The Golden Triangle: Forbidden Land of Opium 2007

Recommended

Distributed by Filmakers Library, 124 East 40th Street, New York, NY 10016; 202-808-4980
Produced by Barry Broman
Directed by Neil Hollander
VHS reviewed, DVD available, color, 52 min.



Sr. High - Adult
Asian Studies, Social Sciences

Date Entered: 06/18/2007

Reviewed by Cliff Glaviano, Coordinator of Cataloging, Bowling Green State University Libraries, Bowling Green, OH

This documentary explores the opium economy of the Golden Triangle, a remote, mountainous area of Myanmar, Laos and Thailand, in close proximity China. The director has taken great care to make a complete explanation of the opium poppy farming industry, from interviewing the farmers and family members, the local drug lords Peng Jashing and Pao Yu Chan; to interviewing national and international officials such as Xavier Bouen (UN Drug Control Agency), and John Whelan (U.S. Drug Enforcement Agency, Myanmar). Essentially, the illicit economy was generated from China’s making the growing and use of opium a criminal offense in the 1980’s, forcing the opium trade underground: a clandestine network of opium farming and delivery run by the drug lords. The Golden Triangle farmers are slaves to the opium trade. They have no other cash crop and once a field is cultivated for opium poppies, it is good for no other crop. Almost all the farmers and their families are addicted to opium use and they have no easy means of fighting their addiction. Last, the demand for opium is down as the drug lords move to manufacture of amphetamines, leaving the local farmers out of the loop. The future for the inhabitants of the Golden Triangle? Dead end.

The quality of the audio and video is excellent. The recording and use of local music adds much to creating the beautiful atmosphere of the Golden Triangle for the film. Narration is in English, and except for a few interviews in English, the interview segments are handled through subtitles.

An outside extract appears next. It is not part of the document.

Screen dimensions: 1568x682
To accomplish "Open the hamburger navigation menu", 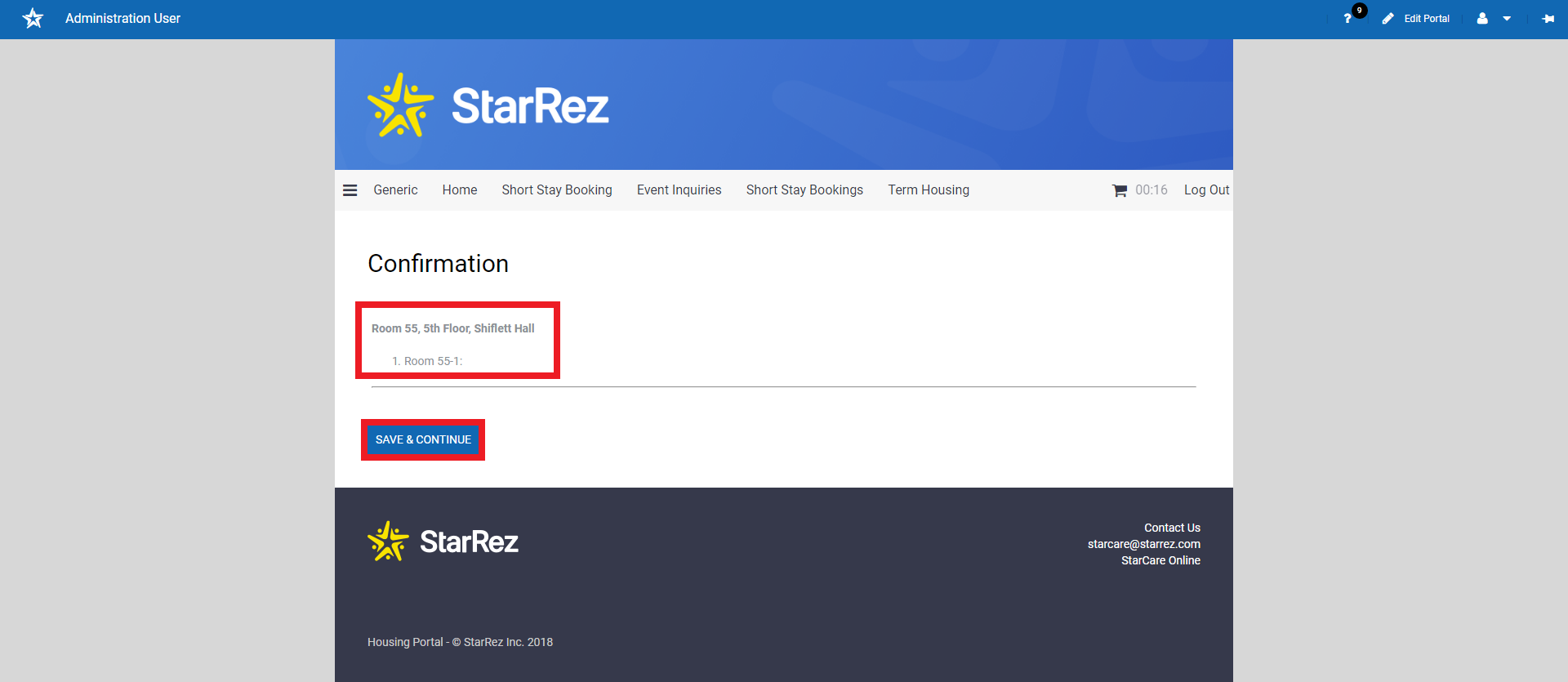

The Golden Triangle offers understated commentary on contemporary conditions in the remote, opium-producing area of Southeast Asia where governments and NGO’s seem incapable of breaking the tradition of opium farming. Addiction and poverty are ways of life in this area where conditions prohibit even subsistence farming. Though even the drug lords appear to empathize with the plight of the opium farmers, there seems to be no escape of the death spiral of their society. This film is recommended for the significant commentary it makes on the pervasive effects of drugs in society, even in the very societies that have no choice but to participate in the cultivation of illegal substances. As the United States, United Nations, and other organizations attempt to eradicate the farming of opium poppies in Afghanistan and Southeast Asia, this film offers a compelling argument that somehow the peoples and cultures that are forced to farm opium be given some alternatives that will allow their continued existence.